Our house smells like mushrooms lately – the House Formerly Known as the House Where All Our Dreams Come True - because if you are gone for two weeks and it has simultaneously rained every day for 18 straight, when you come home the rain will have soaked through the cheap concrete blocks from which your house is constructed and begun feeding a forest of mold on your ceilings and walls, across your refrigerator, in the pages of your books, even the ones you love the most, throughout your shoes, nestled in your bed sheets and on your pillow cases, and like a soft green cake frosting, spread thinly upon all your furniture made of wicker, which is almost everything because, face it, you live in a Land of Wicker.
Some items you will toss immediately, others you will repeatedly baptize in a sacrament of bleach water, and still others you will simply stare at in dismay, paralyzed in your grief, until your prolonged affliction of nocturnal diarrhea calls you away to attend to more urgent matters.
In Mozambique, when it takes 3 days for your cotton underwear to dry, you know it is the wet season.
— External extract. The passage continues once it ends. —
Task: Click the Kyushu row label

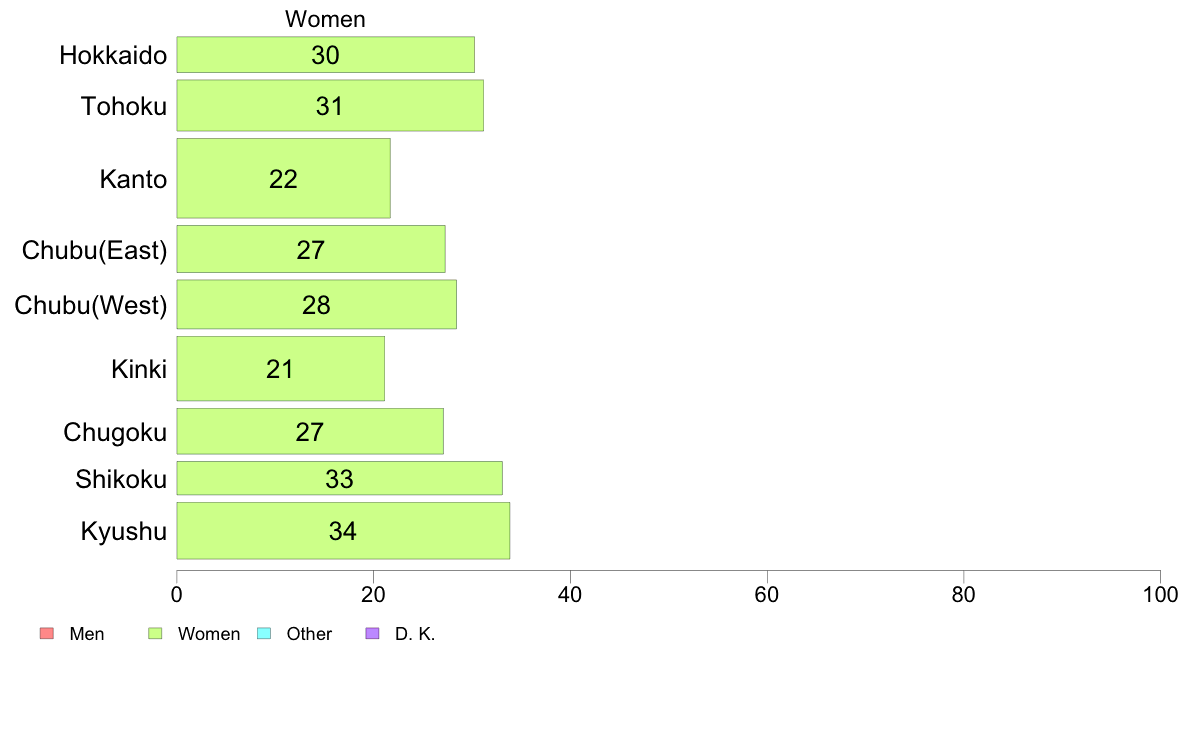Action: pos(123,531)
(I found this picture in the bathroom of Sara's Zambian friend Wezi
where we spent the weekend at his house in Lusaka.)
2 comments:
Dear Friend Brooke,
Such a sad story. If you want to send me a list of some of the items you would most desperately like to have replaced, I'm happy to see what I can in that area.
It was so good to talk to you this week! I bought a phone card, so I'll try again some time soon.
Love and Merry Christmas wishes,
Leslie :)
You say exactly what I want to say on my blogs... Can I just copy and paste?? I'll put you in the credits.